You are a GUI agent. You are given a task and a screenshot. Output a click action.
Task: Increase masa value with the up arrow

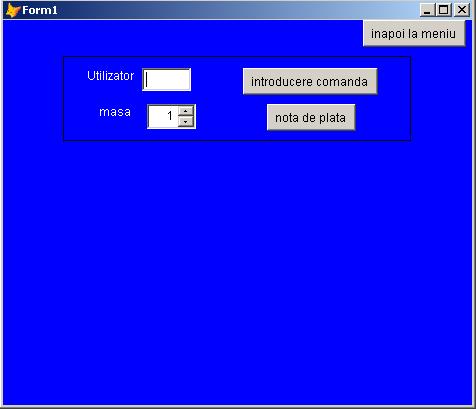[186, 111]
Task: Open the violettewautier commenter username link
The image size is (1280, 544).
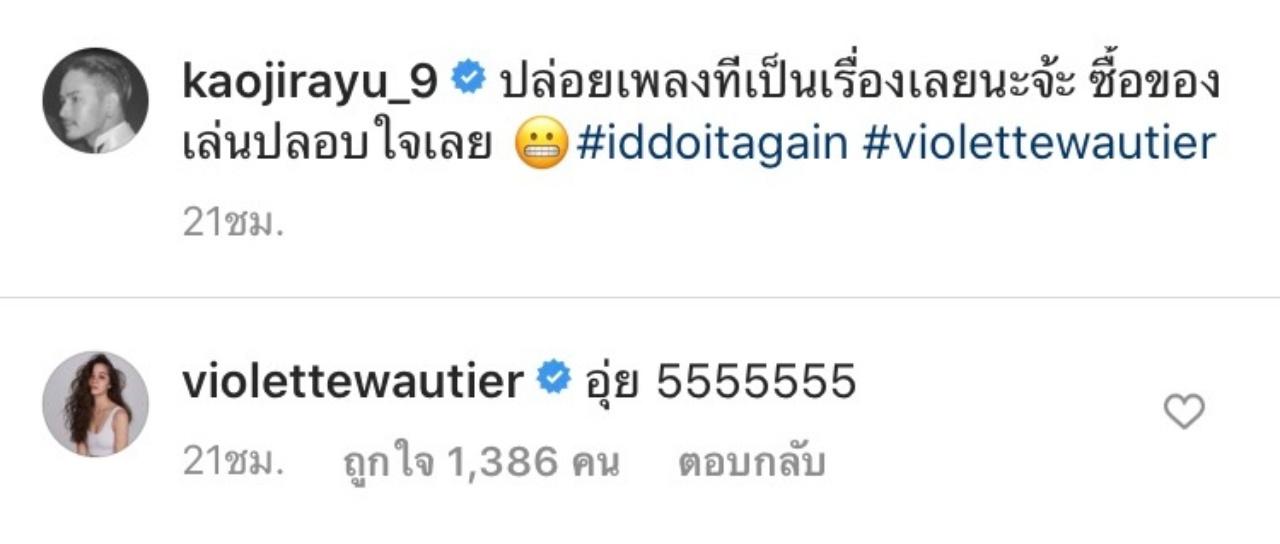Action: 354,381
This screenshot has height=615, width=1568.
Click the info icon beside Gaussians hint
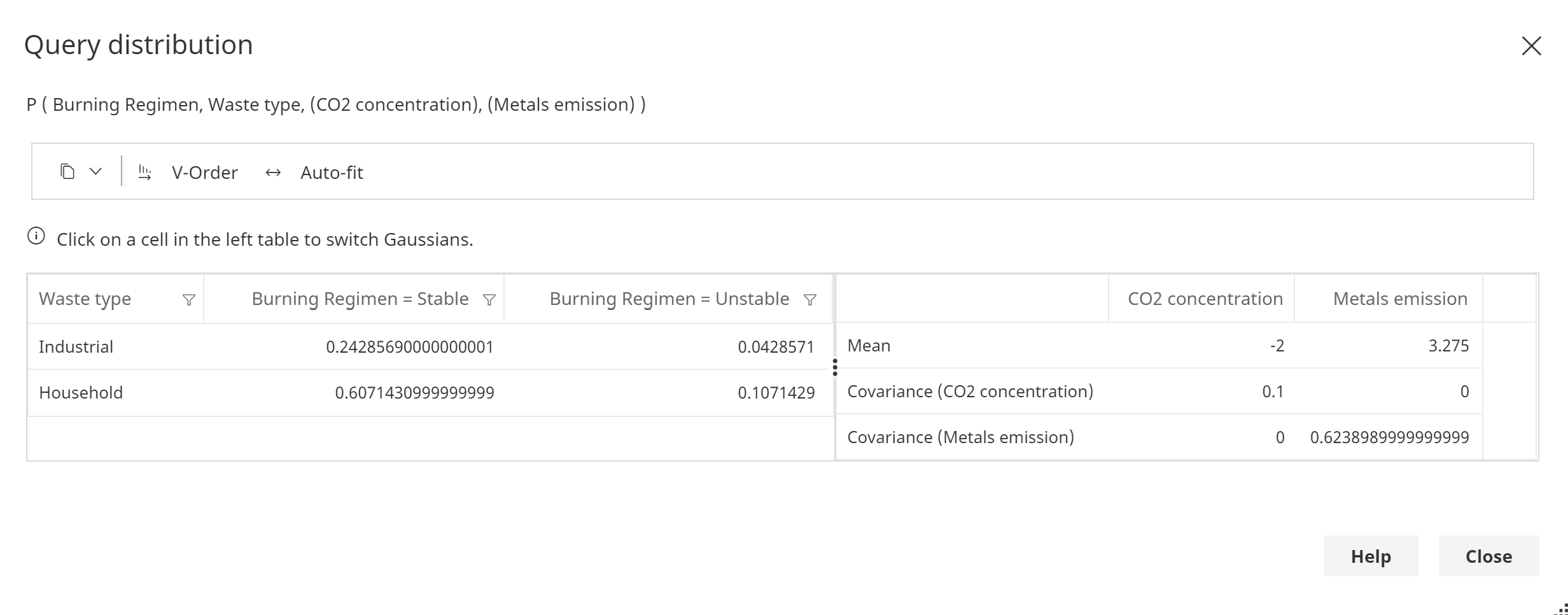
* * *
◆ **ASSIGNED TASK**
Would you output, word for word, only the lines running from the line with "The image size is (1280, 544)." to the end of the listing above, both ends included, with no pictures?

◆ **ANSWER BOX**
The image size is (1280, 544).
Action: 354,381
This screenshot has height=615, width=1568.
Click the info icon beside Gaussians hint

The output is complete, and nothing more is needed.